Distraught, Rajendra falsely confesses to Prathap that he was the culprit in Tarun's murder. With the police satisfied, the family is released and Rajendra ends up being arrested, but Roopa isn't satisfied as she demands that Rajendra's family be punished as well. Later, Rajendra is placed on trial for Tarun's murder. Concurrently, Vijayshankar, having learned about Rajendra's arrest, pays a visit to Prathap, Roopa and Chandrasekhar.

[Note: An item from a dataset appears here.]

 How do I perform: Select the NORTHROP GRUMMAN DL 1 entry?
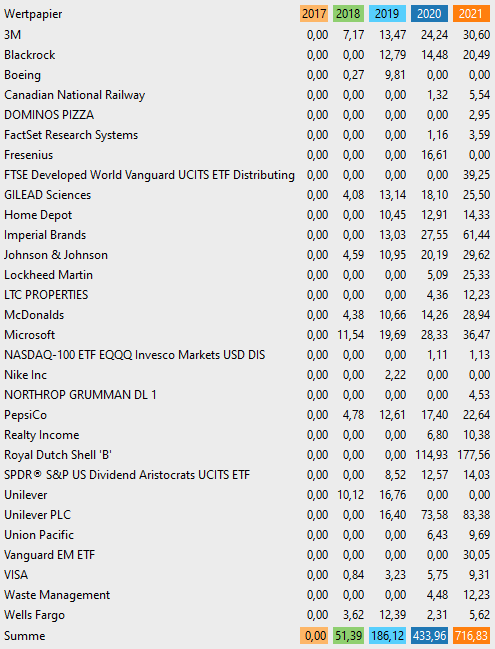80,394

He reveals that during his business collusions with Rajendra, the latter had fabricated a script for a future crime thriller, loosely based on Tarun's murder. He further reveals that Rajendra had published a novel, titled Drishya, based on the film script (although it was published under Vijayshankar's name, for copyright protection). The quartet is then informed that Rajendra had officially pleaded not guilty, with his legal defence submitting that he had been framed by the authorities, which had "misused" Drishya's plot as a means to incriminate him.

Realizing that Rajendra's earlier confession matches with Drishya's plot, Prathap deduces that Rajendra had created the novel and the confession, as a part of a scheme to escape legal punishment. Even more surprising, the DNA tests conducted on the skeleton revealed that it doesn't match Tarun's DNA. Stunned, Vijayashankar divulges that Rajendra had fabricated an alternate climax for his film – in which the hero (Rajendra), in his bid to evade legal punishment, would procure the remains of another person of same age and sex, who had died owing to similar injuries like that of the villain by befriending the gravedigger of the cemetery where that said body had been interred.

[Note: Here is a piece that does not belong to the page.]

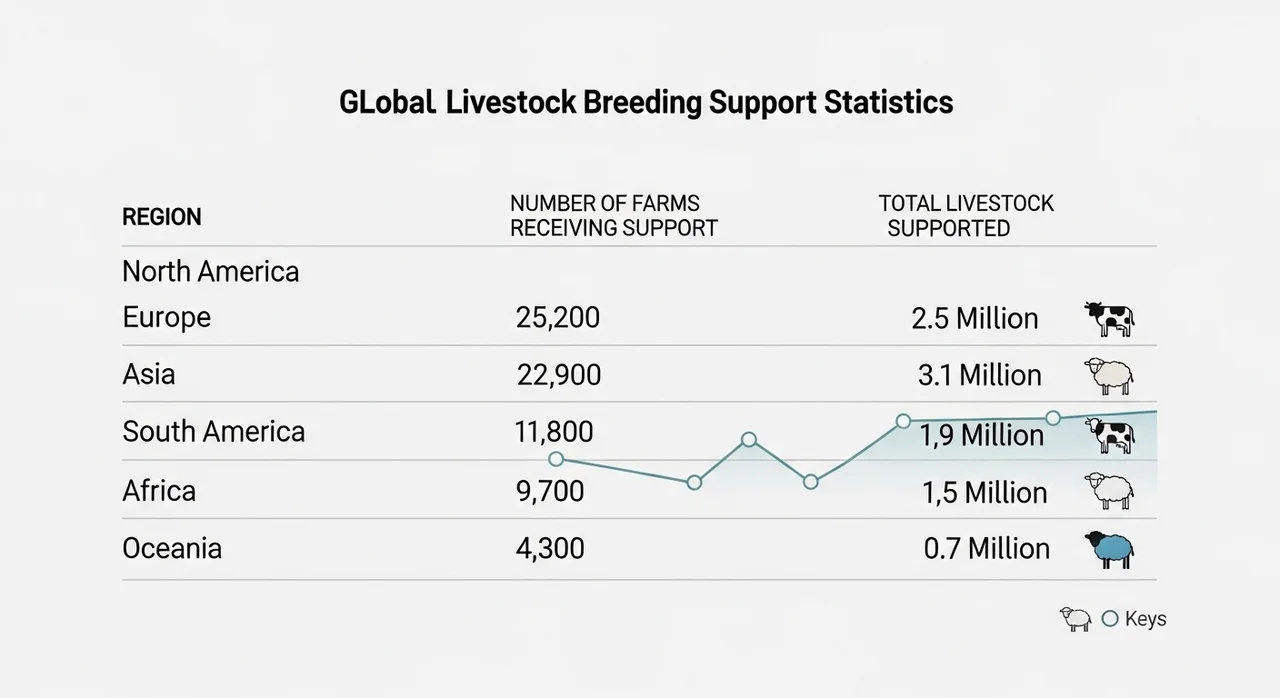Click the North America region label
The image size is (1280, 698).
pos(210,271)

The hero would keep the skeletal remains which he got from the cemetery with him for nearly three years, and befriend a security guard at the district medical college morgue under the pretext of offering him a chance in the film industry. On the night the remains excavated from the police station arrive at the morgue, after plying the security guard with drinks, the hero would switch the body in the morgue, just before the day the DNA analysis is to be performed.

With no physical evidence to prove his culpability, Rajendra is released on personal bail. Rajendra's lawyer Renuka requests the Judge to kindly direct the state police not to proceed against Rajendra and his family for the time being as they are approaching the High Court of Karnataka to stop all the proceedings against them in connection with the "so-called" crime. The Judge calls Prathap to his chambers and tells him that both Rajendra's and Chandrasekhar's families truly deserve justice, but the legal system is unable to provide it to them.

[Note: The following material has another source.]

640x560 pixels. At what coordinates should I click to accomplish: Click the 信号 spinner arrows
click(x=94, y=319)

The judge also orders Prathap to end all investigations of Tarun's case, as unsolved cases are not new to the system. Outside the courthouse, Vijayashankar discloses to Roopa and Chandrasekhar that Rajendra's alternate climax had a tail end as well: the hero would transfer the villain's remains to his bereaved parents. Simultaneously, Rajendra has Tarun's cremated skeletal remains anonymously handed over to Roopa and Chandrasekhar.

As Chandrasekhar immerses Tarun's ashes into the river, Prathap convinces Roopa to let go of her enmity with Rajendra, saying that they will never succeed in punishing Rajendra since he is making good on his intent to protect his family. Prathap also states that Rajendra's life is his punishment, as the latter must constantly endeavour in his efforts to protect his family from the ever-watchful eye of the authorities. Meanwhile, Rajendra, who was watching the trio from afar, leaves solemnly.

== Production ==
The film was announced in April 2021. Filming took place in Kadagadalu and Balamuri. Drishya 2 was slightly modified from the serious tone in the first half of the original film.

== Music ==
The film's music was composed by B. Ajaneesh Loknath.

Track listing
| No. | Title | Lyrics | Singer(s) | Length |
|---|---|---|---|---|
| 1. | "Malebille" | Anup Bhandari | Haricharan | 4:25 |
| Total length: |  |  |  | 4:25 |

== Reception ==
The film received positive reviews from critics.

Sunayana Suresh of The Times of India gave 3.5/5 stars and wrote, "Drishya 2 is a good attempt and technically sound, thanks to the top-notch technical crew". The New Indian Express gave 3/5 stars and wrote, "Drishya 2 is a faithful remake, making it for a good family outing." ZEE5 called it a realistic recreation that will keep you fascinated.